:: 提示文
線路と平行に伸びる国道127号から住宅街の路地へと分け入れば、なんという
ことのない素朴な民家や時には飲食店、旅館なんかも集まるのだけど、
ここでもやはり屋根にブルーシートを乗せていたり、中にはけっこう
破壊されていたりする民家もあったりして、台風からの復興を願わずには
いられなくなってしまいます。町並みは小高い大黒山に見守られますが、
山の上にはお城のように小さい建物が佇んでいます。
住宅街には小さな旅館が紛れ込み、その敷地の縁にはピンクの花を
開きつつある頼朝桜の姿も見られました。

住宅街をまっすぐ進めば、程なく砂浜の海辺へと出ました。
小さい堤防の上に登れば、左手には大黒山の沖に、うがたれた洞門の
姿も見られる岩礁に囲まれた浮島が浮かび、青空の下に広大に広がる
海原の向こうには、頂上を雲の中に突っ込んでしまったけれど裾野が
真っ白に染まっている富士山の姿も素敵に眺めることができます。
右手には海へ伸びるように横たわる鋸山、そしてその対岸にはおそらく
三浦半島、久里浜辺りのいろいろな建造物があくまで小さく海岸沿いを
埋め尽くす様子が遠くに見られます。望遠レンズ越しに対岸を除けば、
水面付近は蜃気楼のように光が屈折して見えてきました。

砂浜を見ながら右手へ海沿いの遊歩道を進んでいくと、程なく沖へ防波堤や
テラスが伸びている所へと進み、時折穏やかな波が防波堤で軽くはじける中、
何人かの釣り人が穏やかな時を過ごしている所となりました。
今営業しているわけではない海の家のような商店の並ぶ方へ堤防を下りると、
源頼朝上陸の地という石碑が佇む所がありました。
戦いに敗れた源頼朝が逃れてきて上陸し、再起を誓った所ということに
なるようです。

1時間しか許されていないということを忘れてしまいそうになる、穏やかな
天気の下に広がる穏やかな海原の風景を楽しみながら、来た方へ戻るように
砂浜沿いの道を南下し、浮島の方へと歩みを進めてみました。
静かに佇む飲食店を過ぎると、ごく小さい松原が道を囲み、そびえ立つ
大黒山へ向かうように歩んでいくと、山から流れてきた佐久間川を越える
橋へと差し掛かっていきます。
佐久間川はすぐ先で河口となり、その先には岩礁のように沖に浮かぶ
傾城島というらしい小島が浮かんで、順光を浴びてやはり崖面の地層を
はっきりと現して、軽い波を浴びながら佇んでいるのを見ることができます。

切り立つ大黒山の足元には、営業していない飲食店がいくつか並び、
崖にはフェンスで覆われた海蝕洞がいくつか見られましたが、ここに昔
水族館があったということを、小さな観光案内看板が教えてくれました。
佐久間川の河口でもある突端へと進めば、明るい空の下に傾城島、浮島を
浮かべる明るい海が広大に広がって穏やかな波を寄せる風景が大きく
広がって、歩いてきた海岸線の後ろに横たわる丘陵と素朴な街に寄り添われる
明るく穏やかな風景が広がっていたのでした。
::::
> 課題
1: 海辺の散策記のうち「住宅街をまっすぐ進めば、程なく砂浜の海辺へと出ました。」から「水面付近は蜃気楼のように光が屈折して見えてきました。」までを、両端も含めて、「望遠レンズ」を「双眼鏡」に変えて書き直してもらえますか？
2: 海辺の散策記を、最後の文の後から書き継いでもらえますか？
:: 表示情報
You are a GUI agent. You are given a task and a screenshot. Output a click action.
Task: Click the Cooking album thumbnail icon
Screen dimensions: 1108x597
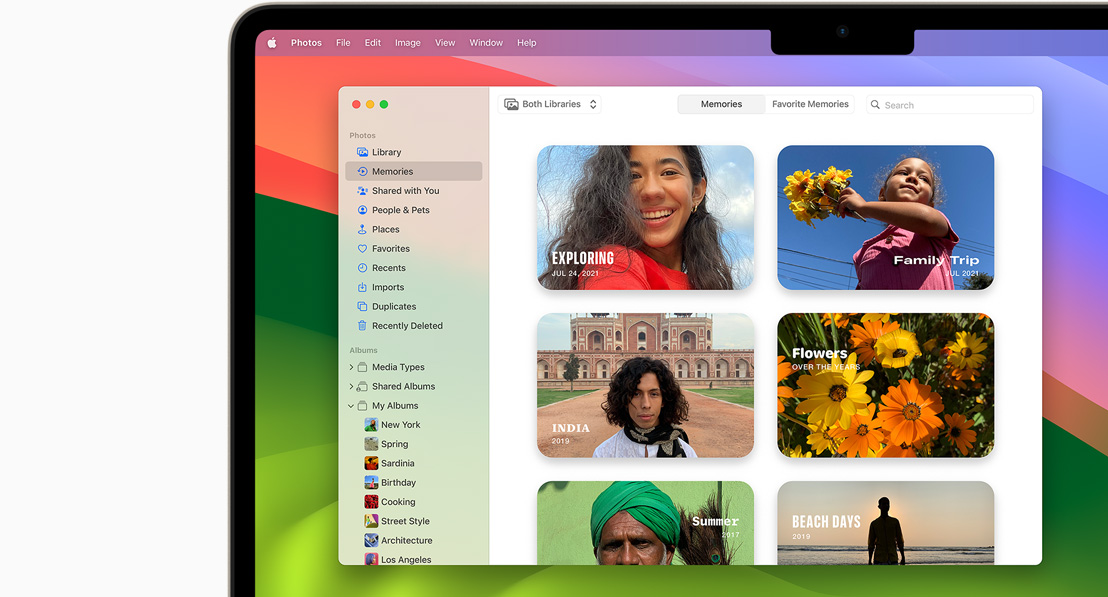pyautogui.click(x=371, y=501)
::::
> 各課題の解答
1:
住宅街をまっすぐ進めば、程なく砂浜の海辺へと出ました。
小さい堤防の上に登れば、左手には大黒山の沖に、うがたれた洞門の
姿も見られる岩礁に囲まれた浮島が浮かび、青空の下に広大に広がる
海原の向こうには、頂上を雲の中に突っ込んでしまったけれど裾野が
真っ白に染まっている富士山の姿も素敵に眺めることができます。
右手には海へ伸びるように横たわる鋸山、そしてその対岸にはおそらく
三浦半島、久里浜辺りのいろいろな建造物があくまで小さく海岸沿いを
埋め尽くす様子が遠くに見られます。双眼鏡越しに対岸を除けば、
水面付近は蜃気楼のように光が屈折して見えてきました。

2:
あまりの風景の雄大さについつい時間を忘れそうになり、駅に戻らなくては
いけない時間となっていて、佐久間川沿いに伸びる道の周りの素朴な
住宅街の中に大黒山への登山口となる道への分岐点があったのをとりあえず
記憶に留めつつ、あとは早足で住宅街を抜けて国道に戻り、佐久間川を橋で
渡って安房勝山駅の周りの小さい素朴な町並みへと帰っていきました。

安房勝山駅に戻ると循環式のコミュニティーバスの発車時刻となり、駅には
時計回りの青バス、そして反時計回りの赤バスが立て続けにやってきて、
赤バスの方に乗り込むと、なんと平成32年の日付の整理券が……。
バスはさっき急いで歩いてきた道を少し引き返しつつ、勝山の漁港の周りの
街をかすめ、丘陵のちりばめられる長閑な田園の中の大通りを進みます。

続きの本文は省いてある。